At an event in New York in Q3 2014, announcing plans for SolarCity to build a gigantic PV-panel factory, Musk and Rive mentioned that every SolarCity unit would come with battery storage within five to 10 years, and that the systems would supply power at a lower cost than natural gas.

No doubt that those batteries will come from the Gigafactory, currently being built in Nevada. Once the factory begins production, the growing demand for energy storage and the economies of scale from such a facility, will allow it to immediately ramp up production. Tesla CTO JB Straubel has been reported as saying that the market for stationary batteries "can scale faster than automotive" and that a full 30% of the Gigafactory will be dedicated to them.

The prospect of cheap solar panels combined with powerful batteries will be of greatest concern to the utility sector. In fact, it has been a source of concern for utilities for some time.
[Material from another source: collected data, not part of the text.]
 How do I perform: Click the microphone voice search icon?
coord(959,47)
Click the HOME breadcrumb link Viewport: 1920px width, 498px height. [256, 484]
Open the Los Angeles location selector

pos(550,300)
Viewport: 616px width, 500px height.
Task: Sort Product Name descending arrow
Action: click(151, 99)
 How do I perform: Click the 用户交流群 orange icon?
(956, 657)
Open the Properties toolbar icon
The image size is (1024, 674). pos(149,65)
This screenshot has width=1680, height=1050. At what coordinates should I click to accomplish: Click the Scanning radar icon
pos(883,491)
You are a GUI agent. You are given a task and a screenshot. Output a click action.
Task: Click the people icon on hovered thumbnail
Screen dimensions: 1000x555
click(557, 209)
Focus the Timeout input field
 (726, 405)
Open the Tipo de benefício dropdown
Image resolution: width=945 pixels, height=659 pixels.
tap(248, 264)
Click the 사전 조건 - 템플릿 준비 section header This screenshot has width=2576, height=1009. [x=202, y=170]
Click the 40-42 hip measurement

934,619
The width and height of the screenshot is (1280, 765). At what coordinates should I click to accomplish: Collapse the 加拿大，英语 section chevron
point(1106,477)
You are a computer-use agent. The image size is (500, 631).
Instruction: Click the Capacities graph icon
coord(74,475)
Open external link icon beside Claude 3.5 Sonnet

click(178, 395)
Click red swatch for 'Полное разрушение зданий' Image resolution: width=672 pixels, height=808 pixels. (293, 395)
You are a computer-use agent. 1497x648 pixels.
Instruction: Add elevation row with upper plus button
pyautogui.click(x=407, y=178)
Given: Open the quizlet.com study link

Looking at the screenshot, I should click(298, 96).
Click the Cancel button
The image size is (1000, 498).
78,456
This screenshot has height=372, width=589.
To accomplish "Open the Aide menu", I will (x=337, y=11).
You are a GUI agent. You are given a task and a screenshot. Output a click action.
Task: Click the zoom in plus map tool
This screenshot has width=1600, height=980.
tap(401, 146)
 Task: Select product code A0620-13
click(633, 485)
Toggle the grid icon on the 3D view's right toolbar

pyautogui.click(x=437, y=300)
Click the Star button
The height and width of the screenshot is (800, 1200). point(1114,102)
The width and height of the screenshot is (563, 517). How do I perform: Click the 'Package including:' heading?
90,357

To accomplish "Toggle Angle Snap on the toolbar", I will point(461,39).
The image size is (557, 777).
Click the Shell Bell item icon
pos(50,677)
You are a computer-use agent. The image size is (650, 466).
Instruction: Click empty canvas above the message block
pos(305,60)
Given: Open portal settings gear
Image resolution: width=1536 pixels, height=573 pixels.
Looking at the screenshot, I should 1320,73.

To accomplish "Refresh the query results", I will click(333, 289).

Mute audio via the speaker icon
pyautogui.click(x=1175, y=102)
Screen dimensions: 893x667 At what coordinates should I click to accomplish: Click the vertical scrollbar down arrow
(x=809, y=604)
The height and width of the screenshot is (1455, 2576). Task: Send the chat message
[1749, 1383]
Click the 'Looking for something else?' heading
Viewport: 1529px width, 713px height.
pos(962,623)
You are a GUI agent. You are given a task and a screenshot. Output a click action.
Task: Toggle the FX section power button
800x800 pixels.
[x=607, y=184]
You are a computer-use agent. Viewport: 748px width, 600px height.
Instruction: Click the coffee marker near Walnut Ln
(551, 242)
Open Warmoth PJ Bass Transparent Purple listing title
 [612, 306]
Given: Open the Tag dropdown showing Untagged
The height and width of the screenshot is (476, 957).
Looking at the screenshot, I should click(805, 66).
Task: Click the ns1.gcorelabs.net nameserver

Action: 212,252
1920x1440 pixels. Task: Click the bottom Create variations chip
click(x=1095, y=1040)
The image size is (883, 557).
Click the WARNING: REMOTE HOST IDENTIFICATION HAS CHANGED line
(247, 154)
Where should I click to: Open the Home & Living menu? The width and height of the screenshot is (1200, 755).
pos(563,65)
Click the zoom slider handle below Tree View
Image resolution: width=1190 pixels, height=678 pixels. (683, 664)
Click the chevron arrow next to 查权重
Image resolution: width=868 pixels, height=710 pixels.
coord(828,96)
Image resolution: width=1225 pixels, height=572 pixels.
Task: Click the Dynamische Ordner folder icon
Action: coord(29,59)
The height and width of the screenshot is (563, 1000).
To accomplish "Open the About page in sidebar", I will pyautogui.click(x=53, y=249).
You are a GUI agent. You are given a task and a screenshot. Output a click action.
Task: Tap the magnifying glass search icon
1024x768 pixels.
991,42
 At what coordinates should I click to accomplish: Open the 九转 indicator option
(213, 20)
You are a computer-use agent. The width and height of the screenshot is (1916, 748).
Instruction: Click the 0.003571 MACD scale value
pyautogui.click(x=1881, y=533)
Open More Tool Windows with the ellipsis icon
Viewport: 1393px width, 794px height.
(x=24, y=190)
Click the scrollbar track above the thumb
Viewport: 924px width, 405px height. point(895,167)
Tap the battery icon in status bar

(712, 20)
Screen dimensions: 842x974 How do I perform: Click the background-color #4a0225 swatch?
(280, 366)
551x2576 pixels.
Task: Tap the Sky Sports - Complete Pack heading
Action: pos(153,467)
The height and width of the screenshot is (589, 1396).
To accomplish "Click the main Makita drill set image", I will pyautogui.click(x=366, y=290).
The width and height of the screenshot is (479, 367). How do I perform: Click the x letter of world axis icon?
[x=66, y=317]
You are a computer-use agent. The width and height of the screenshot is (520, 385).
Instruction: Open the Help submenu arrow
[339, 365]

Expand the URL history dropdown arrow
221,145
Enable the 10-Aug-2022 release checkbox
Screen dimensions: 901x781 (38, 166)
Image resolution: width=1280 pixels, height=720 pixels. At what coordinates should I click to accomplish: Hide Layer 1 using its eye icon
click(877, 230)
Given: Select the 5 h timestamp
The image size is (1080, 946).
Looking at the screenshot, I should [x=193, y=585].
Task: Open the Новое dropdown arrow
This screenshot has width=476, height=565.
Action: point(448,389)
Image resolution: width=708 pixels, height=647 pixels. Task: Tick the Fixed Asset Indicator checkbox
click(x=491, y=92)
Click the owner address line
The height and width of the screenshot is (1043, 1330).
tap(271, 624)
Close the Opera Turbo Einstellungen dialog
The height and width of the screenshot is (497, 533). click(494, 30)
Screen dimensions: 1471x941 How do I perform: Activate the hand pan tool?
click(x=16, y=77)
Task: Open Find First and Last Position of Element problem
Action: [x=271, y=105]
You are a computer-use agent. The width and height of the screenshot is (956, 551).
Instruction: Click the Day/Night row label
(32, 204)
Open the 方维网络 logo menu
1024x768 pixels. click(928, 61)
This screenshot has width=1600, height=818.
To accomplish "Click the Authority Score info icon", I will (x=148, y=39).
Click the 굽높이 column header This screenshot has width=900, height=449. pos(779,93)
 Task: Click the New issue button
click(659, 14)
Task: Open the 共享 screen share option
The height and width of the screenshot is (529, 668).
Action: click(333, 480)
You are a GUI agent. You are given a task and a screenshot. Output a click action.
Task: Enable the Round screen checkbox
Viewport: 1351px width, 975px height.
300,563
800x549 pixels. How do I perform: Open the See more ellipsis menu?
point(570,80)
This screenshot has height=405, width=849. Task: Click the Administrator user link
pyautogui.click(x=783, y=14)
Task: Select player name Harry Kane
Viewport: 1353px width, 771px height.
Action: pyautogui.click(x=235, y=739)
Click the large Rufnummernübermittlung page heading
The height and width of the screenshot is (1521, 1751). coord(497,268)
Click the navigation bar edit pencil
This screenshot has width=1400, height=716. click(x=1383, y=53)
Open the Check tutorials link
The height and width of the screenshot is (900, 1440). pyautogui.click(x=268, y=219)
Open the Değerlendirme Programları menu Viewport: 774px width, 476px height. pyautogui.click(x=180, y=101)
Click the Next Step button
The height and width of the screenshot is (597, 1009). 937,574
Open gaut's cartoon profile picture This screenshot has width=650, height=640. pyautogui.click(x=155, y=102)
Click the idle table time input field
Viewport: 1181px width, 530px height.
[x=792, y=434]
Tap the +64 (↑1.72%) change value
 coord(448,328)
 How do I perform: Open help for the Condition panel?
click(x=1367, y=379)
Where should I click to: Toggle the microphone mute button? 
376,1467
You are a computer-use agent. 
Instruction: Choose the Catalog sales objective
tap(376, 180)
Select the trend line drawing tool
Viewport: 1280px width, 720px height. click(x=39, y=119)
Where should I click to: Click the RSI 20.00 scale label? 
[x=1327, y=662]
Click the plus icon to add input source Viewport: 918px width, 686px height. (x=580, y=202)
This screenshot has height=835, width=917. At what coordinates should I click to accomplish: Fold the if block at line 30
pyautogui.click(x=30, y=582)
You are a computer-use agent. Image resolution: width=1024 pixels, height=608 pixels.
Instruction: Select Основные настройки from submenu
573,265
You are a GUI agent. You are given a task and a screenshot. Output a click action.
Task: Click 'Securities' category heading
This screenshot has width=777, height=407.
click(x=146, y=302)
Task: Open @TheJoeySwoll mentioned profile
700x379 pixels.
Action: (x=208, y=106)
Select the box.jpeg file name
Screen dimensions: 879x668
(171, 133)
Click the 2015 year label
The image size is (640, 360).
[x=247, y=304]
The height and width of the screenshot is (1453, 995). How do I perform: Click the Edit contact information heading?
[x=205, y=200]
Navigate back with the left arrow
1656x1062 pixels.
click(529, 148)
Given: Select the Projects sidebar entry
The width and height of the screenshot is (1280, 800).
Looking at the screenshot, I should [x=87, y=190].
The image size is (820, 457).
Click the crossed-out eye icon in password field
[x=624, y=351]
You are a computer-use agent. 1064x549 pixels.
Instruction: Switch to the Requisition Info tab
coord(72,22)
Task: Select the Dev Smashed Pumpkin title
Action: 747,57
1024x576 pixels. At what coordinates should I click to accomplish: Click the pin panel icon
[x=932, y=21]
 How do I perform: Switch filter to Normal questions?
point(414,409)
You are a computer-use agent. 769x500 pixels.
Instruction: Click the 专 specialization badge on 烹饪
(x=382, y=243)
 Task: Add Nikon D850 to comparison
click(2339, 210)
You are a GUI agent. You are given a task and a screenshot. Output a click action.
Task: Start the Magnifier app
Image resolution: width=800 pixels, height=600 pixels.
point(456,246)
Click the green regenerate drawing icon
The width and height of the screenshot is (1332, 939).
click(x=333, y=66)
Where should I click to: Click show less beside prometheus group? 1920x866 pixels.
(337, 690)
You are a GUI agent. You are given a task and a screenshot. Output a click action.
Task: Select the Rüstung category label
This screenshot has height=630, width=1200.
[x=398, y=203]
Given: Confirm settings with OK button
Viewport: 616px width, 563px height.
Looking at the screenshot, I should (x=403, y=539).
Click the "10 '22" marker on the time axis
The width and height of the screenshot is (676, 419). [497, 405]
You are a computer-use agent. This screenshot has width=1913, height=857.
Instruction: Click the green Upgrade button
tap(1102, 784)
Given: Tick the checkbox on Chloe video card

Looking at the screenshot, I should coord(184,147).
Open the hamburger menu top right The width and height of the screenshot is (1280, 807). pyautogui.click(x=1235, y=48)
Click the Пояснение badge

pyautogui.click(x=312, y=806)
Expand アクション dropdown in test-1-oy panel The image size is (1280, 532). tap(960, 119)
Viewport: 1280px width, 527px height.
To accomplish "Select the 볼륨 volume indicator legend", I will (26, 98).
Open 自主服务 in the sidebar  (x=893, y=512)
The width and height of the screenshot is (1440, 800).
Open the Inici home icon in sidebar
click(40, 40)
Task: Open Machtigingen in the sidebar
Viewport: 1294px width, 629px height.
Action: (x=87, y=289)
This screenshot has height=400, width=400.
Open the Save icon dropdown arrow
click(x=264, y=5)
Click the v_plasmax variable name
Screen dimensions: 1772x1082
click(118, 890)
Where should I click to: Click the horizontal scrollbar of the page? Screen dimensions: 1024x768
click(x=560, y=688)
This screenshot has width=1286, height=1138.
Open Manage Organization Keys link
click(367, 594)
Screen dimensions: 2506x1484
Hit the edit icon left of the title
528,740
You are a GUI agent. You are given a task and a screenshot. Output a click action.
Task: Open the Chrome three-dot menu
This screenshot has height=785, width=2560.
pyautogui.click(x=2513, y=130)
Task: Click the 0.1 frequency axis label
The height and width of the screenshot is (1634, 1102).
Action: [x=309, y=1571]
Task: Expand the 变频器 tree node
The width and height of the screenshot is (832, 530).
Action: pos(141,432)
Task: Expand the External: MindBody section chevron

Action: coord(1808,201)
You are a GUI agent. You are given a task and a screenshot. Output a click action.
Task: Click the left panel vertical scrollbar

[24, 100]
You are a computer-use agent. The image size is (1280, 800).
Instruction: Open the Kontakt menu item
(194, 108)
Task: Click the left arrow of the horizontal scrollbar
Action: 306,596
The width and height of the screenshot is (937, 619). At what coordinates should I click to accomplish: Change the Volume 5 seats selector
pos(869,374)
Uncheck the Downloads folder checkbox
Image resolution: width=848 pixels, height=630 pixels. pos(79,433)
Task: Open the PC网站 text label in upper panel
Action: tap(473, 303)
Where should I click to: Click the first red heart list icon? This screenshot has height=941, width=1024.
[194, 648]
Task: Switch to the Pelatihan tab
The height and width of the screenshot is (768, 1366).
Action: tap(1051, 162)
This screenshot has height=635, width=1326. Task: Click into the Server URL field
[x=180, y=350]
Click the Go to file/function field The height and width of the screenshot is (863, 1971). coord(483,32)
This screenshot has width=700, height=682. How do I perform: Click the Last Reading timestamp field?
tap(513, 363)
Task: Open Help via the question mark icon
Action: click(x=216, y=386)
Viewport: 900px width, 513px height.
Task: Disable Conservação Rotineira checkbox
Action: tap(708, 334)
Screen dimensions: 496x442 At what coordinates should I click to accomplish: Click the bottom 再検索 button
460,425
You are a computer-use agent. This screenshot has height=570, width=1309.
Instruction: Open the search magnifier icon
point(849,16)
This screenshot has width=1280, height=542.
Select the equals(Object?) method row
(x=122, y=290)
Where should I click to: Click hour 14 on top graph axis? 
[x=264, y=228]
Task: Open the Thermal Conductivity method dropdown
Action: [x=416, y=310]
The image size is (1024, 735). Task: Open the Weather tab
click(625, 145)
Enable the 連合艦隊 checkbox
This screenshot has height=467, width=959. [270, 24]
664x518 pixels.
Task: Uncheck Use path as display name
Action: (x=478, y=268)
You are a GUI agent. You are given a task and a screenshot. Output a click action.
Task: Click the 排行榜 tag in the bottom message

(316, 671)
In 2013, the Edison Electric Institute, the trade group for investor-owned electric companies, issued a report warning that disruption was coming.

"One can imagine a day when battery storage technology or micro turbines could allow customers to be electric grid independent," the report said, likening the speed of the coming transition to that of landlines to mobile / cell phones 15 years ago. Suddenly regulated monopolies will find themselves in competition with their own customers.

Encouraging the deployment of home based generation and storage will see the role of utilities change or their power diminish. However, obstructing the process could see more and more customers go “off grid”, completely independent of those utilities. Disruption Indeed!